Iacocca was born on October 15, 1924 in Allentown, Pennsylvania. Upon graduating from Allentown High School, he attended Lehigh University and Princeton University, where he ultimately obtained his master’s in engineering. Soon after, he joined Ford as an engineer, but asked to be moved to sales, where he would make his biggest marks on the Blue Oval and the industry as a whole.
By 1970, Iacocca became Ford’s president, built on the successes of cars like the Mustang. His chief engineer, Donald N. Frey, helped bring the original pony car from the whiteboard to production in 18 months, while Iacocca also oversaw the 1967 refresh, which grew in size, though nothing compared to the ’71-’73 behemoths at the end of the first generation.
In response to complaints about said growth, Iacocca ordered the development of the second-gen pony, dubbed the Mustang II. Based on the Pinto — another car Iacocca was responsible for — the smaller Mustang returned the steed to its small-car roots, and arrived just in time for the 1973 oil crisis. Though some of us may not be huge fans of this generation now, it was the right pony at the right time at the right place, allowing our beloved brand to exit the Seventies into the future it has now.
Lee Iacocca himself left the 70s with a new gig upon given the boot by Ford CEO Henry Ford II in 1978, landing in Chrysler to save the company from itself. He and Hal Sperlich took an idea Ford II had rejected, and gave the world its first minivans. Along with the K-Car (another idea Ford II spurned at his company’s expense) and a successful loan request before the United States government, Iacocca brought Chrysler so far into the black that the company paid its loan back seven years early.

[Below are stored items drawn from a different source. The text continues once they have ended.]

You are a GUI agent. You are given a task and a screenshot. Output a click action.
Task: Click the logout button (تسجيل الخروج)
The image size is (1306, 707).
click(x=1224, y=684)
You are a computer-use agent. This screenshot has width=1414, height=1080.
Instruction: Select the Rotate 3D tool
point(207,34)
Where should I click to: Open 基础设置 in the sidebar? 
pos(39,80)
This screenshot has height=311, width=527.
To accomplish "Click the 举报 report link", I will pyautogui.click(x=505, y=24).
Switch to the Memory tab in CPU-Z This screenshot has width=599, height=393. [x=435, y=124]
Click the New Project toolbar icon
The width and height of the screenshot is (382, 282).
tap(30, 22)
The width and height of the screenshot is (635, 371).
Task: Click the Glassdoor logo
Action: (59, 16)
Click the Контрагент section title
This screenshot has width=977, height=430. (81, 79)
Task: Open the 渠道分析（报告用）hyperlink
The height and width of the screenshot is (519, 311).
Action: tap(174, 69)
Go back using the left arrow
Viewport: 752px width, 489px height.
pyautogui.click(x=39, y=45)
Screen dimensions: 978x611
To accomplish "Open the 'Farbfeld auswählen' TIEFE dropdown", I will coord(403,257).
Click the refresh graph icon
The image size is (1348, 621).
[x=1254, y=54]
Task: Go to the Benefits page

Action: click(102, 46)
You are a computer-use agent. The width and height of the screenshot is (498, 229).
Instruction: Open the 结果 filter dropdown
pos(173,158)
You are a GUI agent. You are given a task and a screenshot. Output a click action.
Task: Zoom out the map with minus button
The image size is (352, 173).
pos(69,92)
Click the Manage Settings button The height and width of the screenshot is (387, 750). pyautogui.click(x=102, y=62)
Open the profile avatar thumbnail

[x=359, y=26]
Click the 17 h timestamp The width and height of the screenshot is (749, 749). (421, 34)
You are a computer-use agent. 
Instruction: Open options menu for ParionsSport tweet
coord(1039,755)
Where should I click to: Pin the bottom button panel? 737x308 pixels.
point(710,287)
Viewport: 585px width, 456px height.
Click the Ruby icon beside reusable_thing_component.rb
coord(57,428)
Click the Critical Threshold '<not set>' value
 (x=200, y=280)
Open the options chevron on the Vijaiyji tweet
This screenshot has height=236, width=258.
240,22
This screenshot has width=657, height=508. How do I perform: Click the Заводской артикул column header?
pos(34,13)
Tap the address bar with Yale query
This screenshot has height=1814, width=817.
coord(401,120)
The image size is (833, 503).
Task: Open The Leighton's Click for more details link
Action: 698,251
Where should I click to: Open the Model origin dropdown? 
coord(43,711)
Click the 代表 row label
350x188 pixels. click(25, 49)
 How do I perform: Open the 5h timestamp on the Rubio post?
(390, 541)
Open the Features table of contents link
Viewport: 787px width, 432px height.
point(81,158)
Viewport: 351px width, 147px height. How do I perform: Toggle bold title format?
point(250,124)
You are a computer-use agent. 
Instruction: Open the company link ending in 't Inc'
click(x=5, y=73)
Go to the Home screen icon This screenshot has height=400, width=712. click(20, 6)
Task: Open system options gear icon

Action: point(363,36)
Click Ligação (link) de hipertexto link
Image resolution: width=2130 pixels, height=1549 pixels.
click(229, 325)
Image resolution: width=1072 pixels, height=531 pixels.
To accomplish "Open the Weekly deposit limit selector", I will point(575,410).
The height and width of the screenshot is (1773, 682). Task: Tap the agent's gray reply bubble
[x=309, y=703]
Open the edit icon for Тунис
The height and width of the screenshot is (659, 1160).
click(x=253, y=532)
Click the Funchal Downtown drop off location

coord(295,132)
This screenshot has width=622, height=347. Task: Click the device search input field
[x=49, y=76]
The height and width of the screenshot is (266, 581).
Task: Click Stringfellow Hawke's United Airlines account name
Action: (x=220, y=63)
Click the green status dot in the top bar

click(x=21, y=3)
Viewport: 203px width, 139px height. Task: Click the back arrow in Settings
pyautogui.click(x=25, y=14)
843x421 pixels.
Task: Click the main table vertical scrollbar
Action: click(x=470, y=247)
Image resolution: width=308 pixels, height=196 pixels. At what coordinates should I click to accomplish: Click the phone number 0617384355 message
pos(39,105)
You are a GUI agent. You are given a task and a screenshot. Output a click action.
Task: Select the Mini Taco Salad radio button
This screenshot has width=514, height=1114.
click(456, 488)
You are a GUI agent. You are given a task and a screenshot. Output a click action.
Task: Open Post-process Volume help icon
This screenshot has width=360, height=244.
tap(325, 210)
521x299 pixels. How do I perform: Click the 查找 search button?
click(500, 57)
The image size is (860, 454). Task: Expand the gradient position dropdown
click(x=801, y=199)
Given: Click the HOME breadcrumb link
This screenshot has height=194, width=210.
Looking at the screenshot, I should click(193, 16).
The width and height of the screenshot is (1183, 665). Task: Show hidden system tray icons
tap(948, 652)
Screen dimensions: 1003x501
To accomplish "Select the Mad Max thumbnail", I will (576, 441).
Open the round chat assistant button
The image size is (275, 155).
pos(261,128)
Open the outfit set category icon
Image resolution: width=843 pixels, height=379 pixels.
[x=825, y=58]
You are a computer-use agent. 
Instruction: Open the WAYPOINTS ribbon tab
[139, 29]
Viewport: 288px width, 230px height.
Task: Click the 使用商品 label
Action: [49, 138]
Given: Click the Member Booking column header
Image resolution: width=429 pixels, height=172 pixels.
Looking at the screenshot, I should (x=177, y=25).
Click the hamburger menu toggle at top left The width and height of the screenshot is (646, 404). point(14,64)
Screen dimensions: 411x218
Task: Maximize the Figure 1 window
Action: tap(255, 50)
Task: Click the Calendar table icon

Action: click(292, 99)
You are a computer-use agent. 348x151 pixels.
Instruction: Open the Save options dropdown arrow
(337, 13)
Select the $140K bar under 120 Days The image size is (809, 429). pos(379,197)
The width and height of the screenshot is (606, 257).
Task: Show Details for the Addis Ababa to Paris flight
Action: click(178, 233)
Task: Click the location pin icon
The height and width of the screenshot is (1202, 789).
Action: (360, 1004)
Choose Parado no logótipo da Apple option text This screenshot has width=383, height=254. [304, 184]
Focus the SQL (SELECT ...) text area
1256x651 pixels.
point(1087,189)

Of course, he never forgot the Mustang. On its 45th anniversary, California-based Gaffoglio Family Metalcrafters took 45 examples of the then-current Mustang, and reworked them into the Iacocca Silver 45th Anniversary Edition. Iacocca himself was given No. 1 of the 45 stallions, each packing a 4.6-liter V8 making 320 regular horses or 400 supercharged ponies, all sent to the rear through a five-speed manual.
Bill Ford, Executive Chairman, Ford Motor Company, made the following press statement regarding Iacocca’s passing:
“Lee Iacocca was truly bigger than life and he left an indelible mark on Ford, the auto industry and our country. Lee played a central role in the creation of Mustang. On a personal note, I will always appreciate how encouraging he was to me at the beginning of my career. He was one of a kind and will be dearly missed.”
From all of us, thank you for everything, Mr. Iacocca. Tell Carroll Shelby we said hello.